Irving was tried jointly with a co-defendant, Christopher A. Blackwell, and we set forth many of the facts relevant to this appeal in our separate opinion deciding Blackwell's appeal. Blackwell v. State , 351 Ga. App. 302, 830 S.E.2d 782 (2019). Viewed in the light most favorable to the judgment, see Garza v. State , 347 Ga. App. 335 (1), 819 S.E.2d 497 (2018),

the trial evidence showed that [Irving], along with several other people, planned and executed the robbery of a bank in Carrollton during the afternoon of April 29, 2013. That day, [Irving, Blackwell], Gibran Ezell, and one other man (who was not named at trial) drove in two cars from Atlanta to Carrollton. There, Ezell and the other man got into one car and drove to the bank. Inside the bank, Ezell shot a gun into the ceiling before pointing it at the numerous bank customers and employees who were present. The other man jumped over the teller counter and took approximately $14,000 in cash. During the robbery, the men demanded money, yelled profanities, and threatened to shoot the people inside the bank, frightening them. After leaving the bank, the men drove to a nearby road, abandoned their car, rejoined [Irving] and [Blackwell], and returned to Atlanta.

Blackwell , 351 Ga. App. at 303 (1), 830 S.E.2d 782.

The day after the bank robbery, Irving and another man, Chris Snelson, were arrested after a high-speed chase. Irving and Snelson had been traveling in a Dodge Charger, and when that car crashed in the course of the chase, they fled on foot and were apprehended several hours later. The gun used in the bank robbery was found in the Dodge Charger. The gun had been stolen earlier that month.

An investigation of the bank robbery led law enforcement to arrest Ezell, who ultimately gave a statement implicating Irving and, at trial, described Irving's involvement in the robbery. Other trial evidence corroborated Ezell's testimony. As stated above, the gun used in the robbery was found in a car associated with Irving. When Irving and Ezell were being held in the same jail, Irving wrote Ezell letters alluding to the robbery and threatening Ezell not to admit his involvement to law enforcement. And the former girlfriend of Irving's co-defendant, Blackwell, testified to some of the same details as Ezell regarding events that took place in Atlanta on the morning of the bank robbery. She also connected Blackwell to a Dodge Charger. 2. Evidentiary rulings .

Irving argues that the trial court erred in several of his evidentiary rulings during trial. We review these rulings for abuse of discretion. Williams v. State , 302 Ga. 474, 478 (II), 807 S.E.2d 350 (2017). And in doing so, we follow our Supreme Court's guidance in State v. Almanza , 304 Ga. 553, 556 (2), 820 S.E.2d 1 (2018), to determine the appropriate body of law to apply. As detailed below, we find no reversible error.

(a) Admission of evidence of Irving's arrest after the high-speed chase.

Irving argues that the trial court erred in admitting evidence of his "prior arrest," by which he apparently means evidence of his arrest after the high-speed chase that occurred the day after the bank robbery. He primarily asserts that this evidence was improper character evidence in violation of OCGA § 24-4-404 (b). We disagree.

# DATA LINES:
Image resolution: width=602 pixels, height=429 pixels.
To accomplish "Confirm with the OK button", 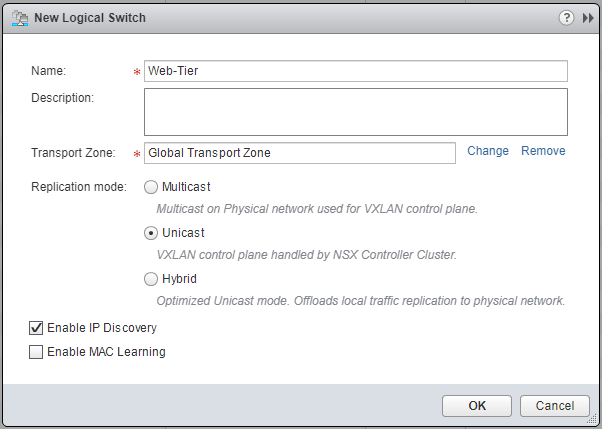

# OBJECTIVES:
1. In the appellate opinion, where was the gun used in the bank robbery found?
2. Return the passage of the appellate opinion from "Irving argues that the trial court erred in several" up to and including "no reversible error.".

# EXERCISE RESULTS:
1. It was found in the Dodge Charger that Irving and Snelson had been traveling in.

2.
Irving argues that the trial court erred in several of his evidentiary rulings during trial. We review these rulings for abuse of discretion. Williams v. State , 302 Ga. 474, 478 (II), 807 S.E.2d 350 (2017). And in doing so, we follow our Supreme Court's guidance in State v. Almanza , 304 Ga. 553, 556 (2), 820 S.E.2d 1 (2018), to determine the appropriate body of law to apply. As detailed below, we find no reversible error.